My dd was awful at around 11-12 now she's ok.

TheSarcasticFringehead Mon 23-Jun-14 19:36:59

Not circadin, that's wrong, I think that's for the elderly. My mind is fuddled today.

TheSarcasticFringehead Mon 23-Jun-14 19:34:53

I have sleeping problems, had it from around 11. My friwnd's DS, same age as yours, also has- he's on melatonin, Circadin if iirc.

Hakluyt Mon 23-Jun-14 19:33:17

Audiobooks are your friend. Have a look at Audible. If you have the light off and your eyes closed listening to something you are far more likely to fall asleep than if you are reading or watching. We all listen to audiobooks- they are fab.
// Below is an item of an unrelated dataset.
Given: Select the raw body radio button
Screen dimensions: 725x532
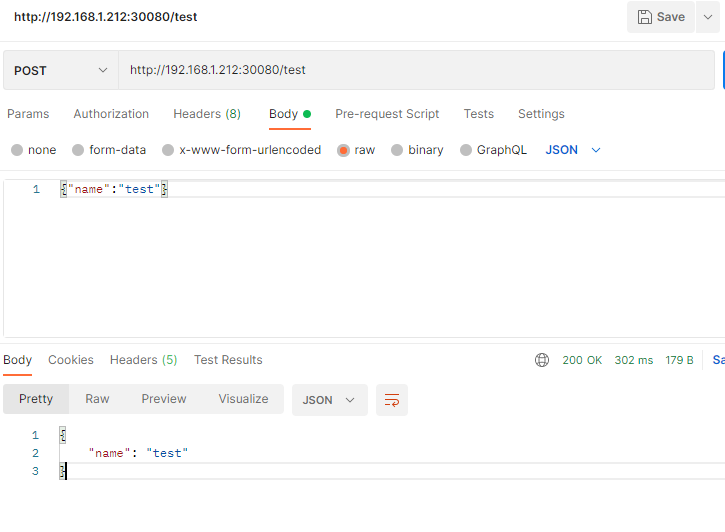Looking at the screenshot, I should [x=343, y=150].
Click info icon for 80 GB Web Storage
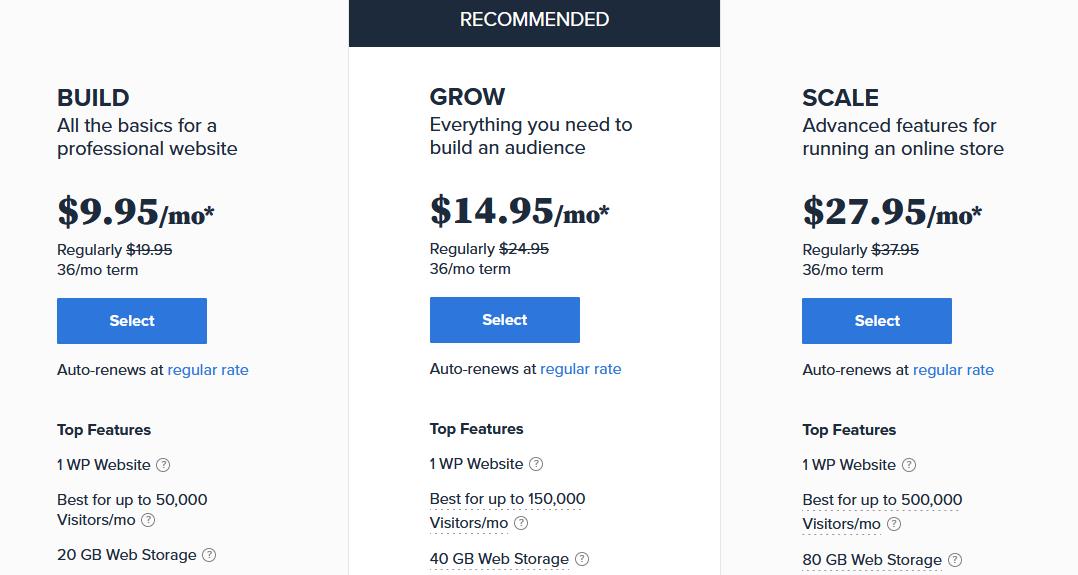This screenshot has width=1078, height=575. click(x=955, y=560)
nomoretether Mon 23-Jun-14 19:32:00

We tried all sorts and had to get a prescription for melatonin in the end...

ThinkIveBeenHacked Mon 23-Jun-14 19:30:51

I know lots say to ban screentime but I went through a lot of changes and stresses during my teenage years and sticking a box set on helped me forget everything.

Friends (tv series) on nightly, as a habit, and it got to the point where id be asleep halfway through the episode.

Maybe something like that will help.his brain switch off enough?

oneofthegiantsisme Mon 23-Jun-14 19:27:33

Thanks for the link. I have suggested the radio to him, as that's what I used to do, so I'll mention it again to him. Other than that, I will just hope he grows out of it.

oneofthegiantsisme Mon 23-Jun-14 19:27:14

Thanks for the link. I have suggested the radio to him, as that's what I used to do, so I'll mention it again to him. Other than that, I will just hope he grows out of it.

bruffin Mon 23-Jun-14 17:16:26

my old thread. I was christywhisty in those days A year later she was taking herself off to bed at 9 grin

bruffin Mon 23-Jun-14 16:50:52

I think its very normal before puberty. I wrote a very similar post when my dd was 11. Once they hit puberty they need more sleep again although they dont feel sleepy until later.

oneofthegiantsisme Mon 23-Jun-14 16:39:51

Apart from the walk home from school, which is quite short, he does water polo, Scouts and trampolining, so that's three evenings when he's had a reasonable amount of exercise. I haven't noticed that it makes a difference, but perhaps I should keep a note for a few weeks. Screens go off an hour before bed, but that doesn't seem to help much.

PeterParkerSays Mon 23-Jun-14 15:38:01

How much exercise does he do? It might help him to do regular exercise earlier in the evening.

oneofthegiantsisme Mon 23-Jun-14 15:16:28

DS has never been a good sleeper. Where we are now is that he regularly complains that he can't sleep at nights, so he reads until he falls asleep through sheer exhaustion - some nights he's still reading when we go up to bed at 11.30. He says he's often pretending to be asleep when we come up (he's quite good at shamming, so I can't really tell any more), and says he wakes up and reads again in the middle of the night.

He also says that he's scared of the dark, so has a night light and will often turn the main light on as well.

The upshot is that he tends to crash every few weeks as he runs out of fuel.

It's hard to tell if he really can't sleep, if he just won't give himself the chance (it's "boring" just lying there, apparently - I've tried to point out to him that that should make it easier to sleep), or if it's just his perception that he doesn't sleep. The crashes suggest it's not just perception, though.

Any suggestions, anyone? I've tried teaching him the usual relaxation techniques, but he doesn't have the patience for them!